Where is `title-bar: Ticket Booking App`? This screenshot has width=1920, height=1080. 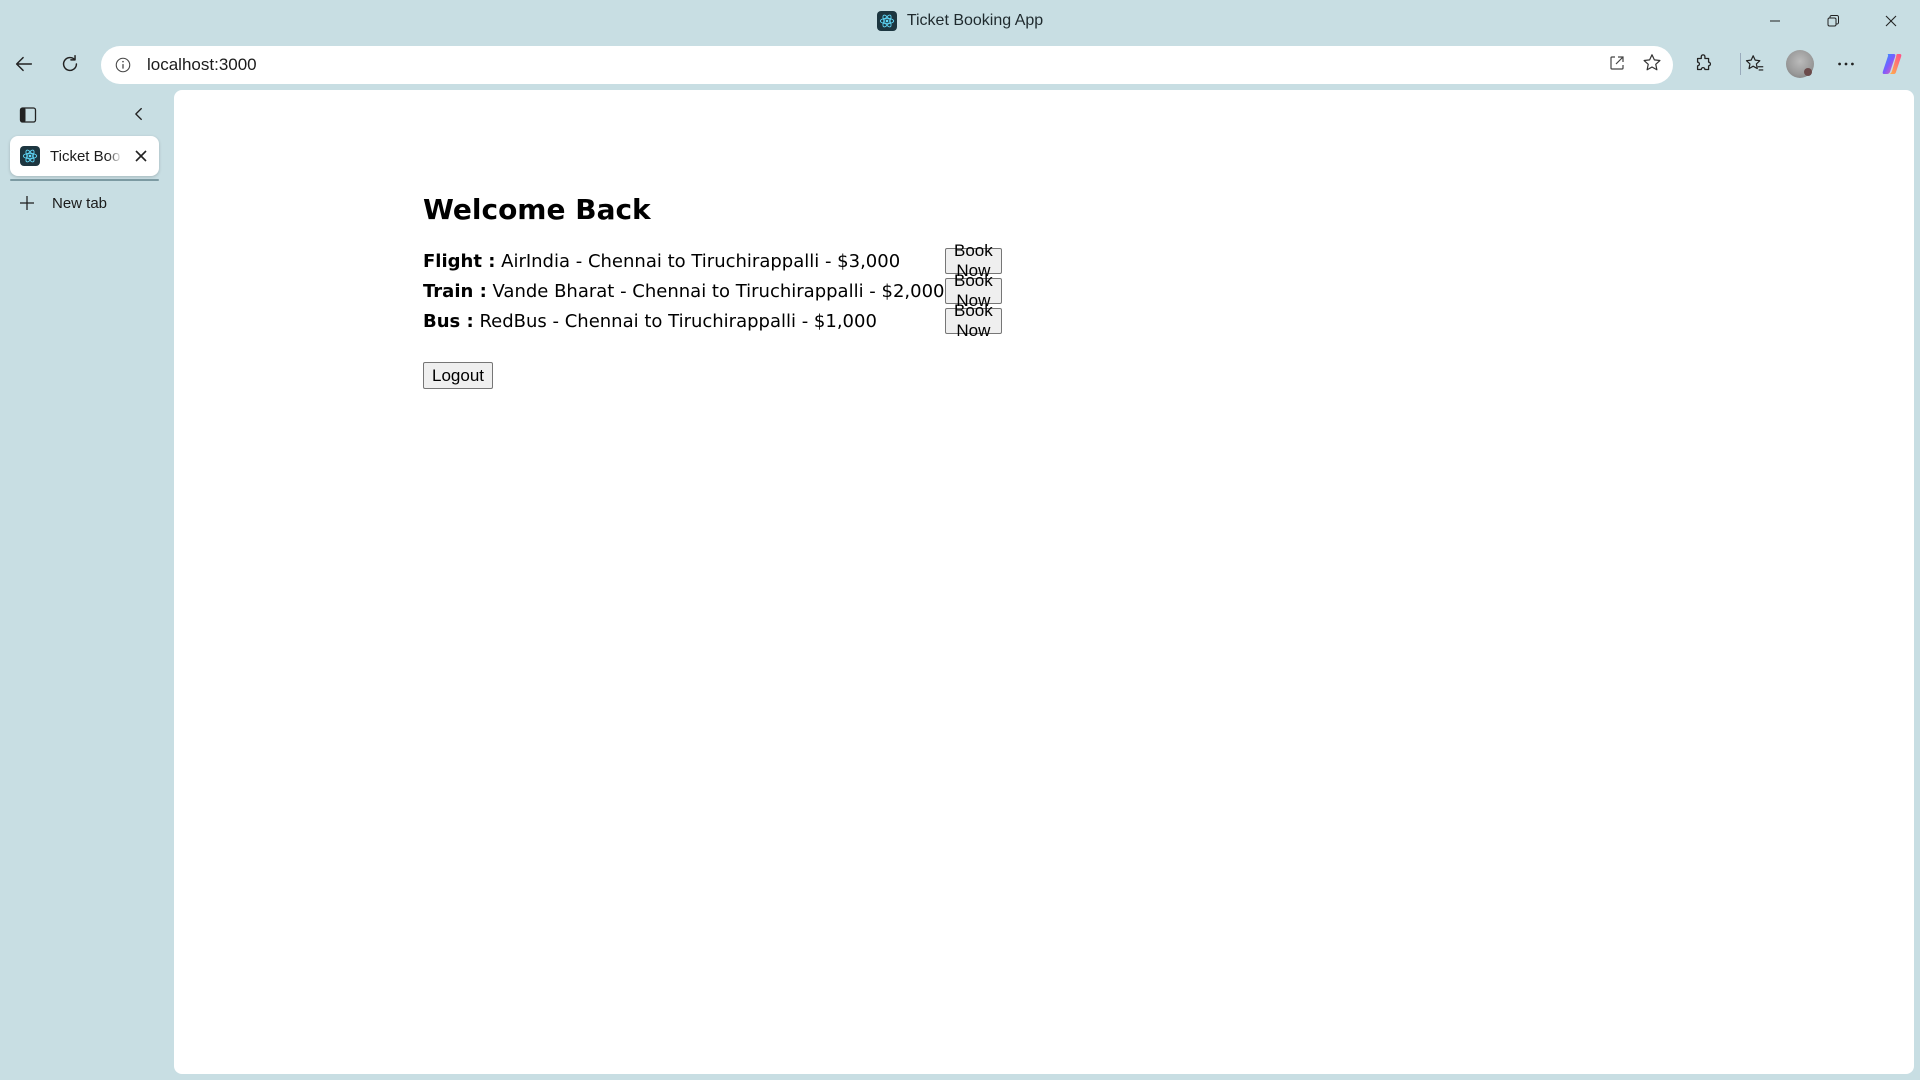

==

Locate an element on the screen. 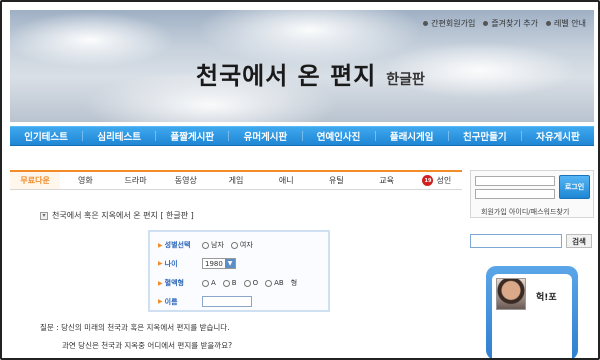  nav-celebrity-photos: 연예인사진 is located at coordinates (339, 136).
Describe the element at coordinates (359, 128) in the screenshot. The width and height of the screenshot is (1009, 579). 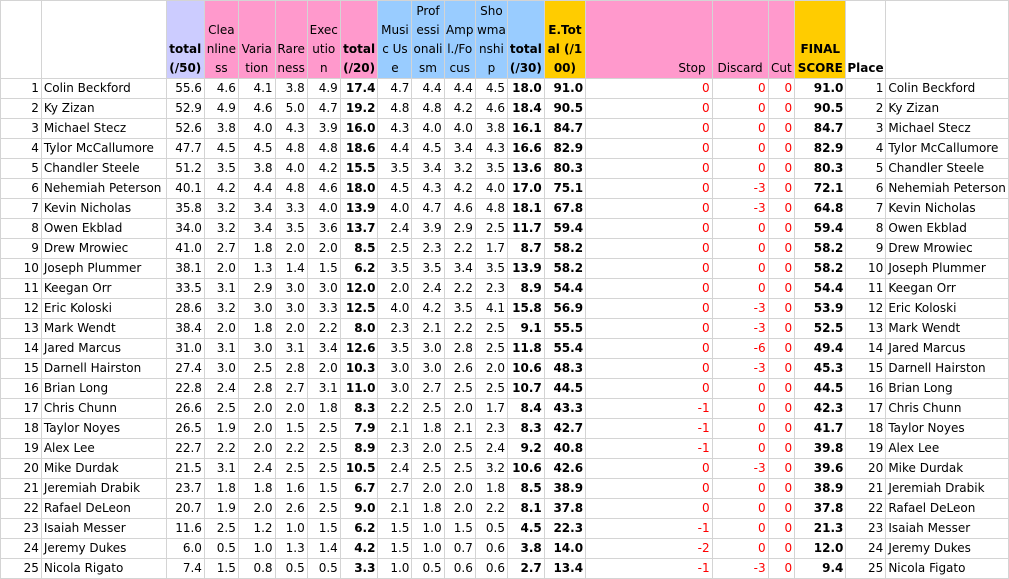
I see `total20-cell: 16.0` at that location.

---

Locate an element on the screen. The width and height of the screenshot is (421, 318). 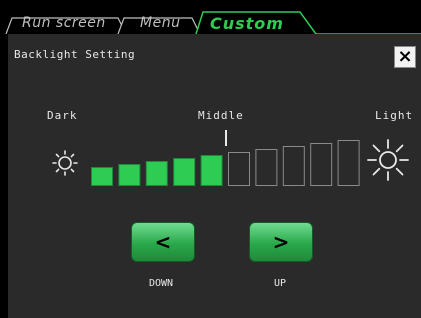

What is expected >>
Output as a Markdown table with columns No. and Line the lines from the line with "Describe the element" up to and including the line with "at that location.", numbering each row and skipping blank lines. Leave the pictures out.

Finished task >>
| No. | Line |
|---|---|
| 1 | Describe the element at coordinates (359, 128) in the screenshot. The width and height of the screenshot is (1009, 579).  |
| 2 | I see `total20-cell: 16.0` at that location. |